**Work item**. Each record should be given back exactly, with none missing.

※

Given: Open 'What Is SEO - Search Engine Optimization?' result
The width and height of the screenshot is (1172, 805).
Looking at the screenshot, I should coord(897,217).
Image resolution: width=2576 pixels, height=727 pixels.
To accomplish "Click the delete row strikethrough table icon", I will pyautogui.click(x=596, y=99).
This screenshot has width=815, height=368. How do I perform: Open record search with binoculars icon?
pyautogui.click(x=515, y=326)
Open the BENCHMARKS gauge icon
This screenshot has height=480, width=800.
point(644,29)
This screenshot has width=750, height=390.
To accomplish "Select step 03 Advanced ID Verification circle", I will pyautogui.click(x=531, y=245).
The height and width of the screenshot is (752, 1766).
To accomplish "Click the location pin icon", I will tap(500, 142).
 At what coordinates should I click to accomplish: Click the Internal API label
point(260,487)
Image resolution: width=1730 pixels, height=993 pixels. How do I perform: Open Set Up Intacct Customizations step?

※

**Task solution**.
Given: Open 'What Is SEO - Search Engine Optimization?' result
The width and height of the screenshot is (1172, 805).
Looking at the screenshot, I should coord(897,217).
Image resolution: width=2576 pixels, height=727 pixels.
To accomplish "Click the delete row strikethrough table icon", I will pyautogui.click(x=596, y=99).
This screenshot has width=815, height=368. How do I perform: Open record search with binoculars icon?
pyautogui.click(x=515, y=326)
Open the BENCHMARKS gauge icon
This screenshot has height=480, width=800.
point(644,29)
This screenshot has width=750, height=390.
To accomplish "Select step 03 Advanced ID Verification circle", I will pyautogui.click(x=531, y=245).
The height and width of the screenshot is (752, 1766).
To accomplish "Click the location pin icon", I will tap(500, 142).
 At what coordinates should I click to accomplish: Click the Internal API label
point(260,487)
Image resolution: width=1730 pixels, height=993 pixels. How do I perform: Open Set Up Intacct Customizations step?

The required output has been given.